==== Information
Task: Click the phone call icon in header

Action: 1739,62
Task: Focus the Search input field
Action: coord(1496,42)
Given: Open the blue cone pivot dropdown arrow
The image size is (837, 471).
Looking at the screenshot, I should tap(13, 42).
========
● Exercise requirements
A complete, exact copy of the material is required.

● Response to this exercise
Task: Click the phone call icon in header

Action: 1739,62
Task: Focus the Search input field
Action: coord(1496,42)
Given: Open the blue cone pivot dropdown arrow
The image size is (837, 471).
Looking at the screenshot, I should tap(13, 42).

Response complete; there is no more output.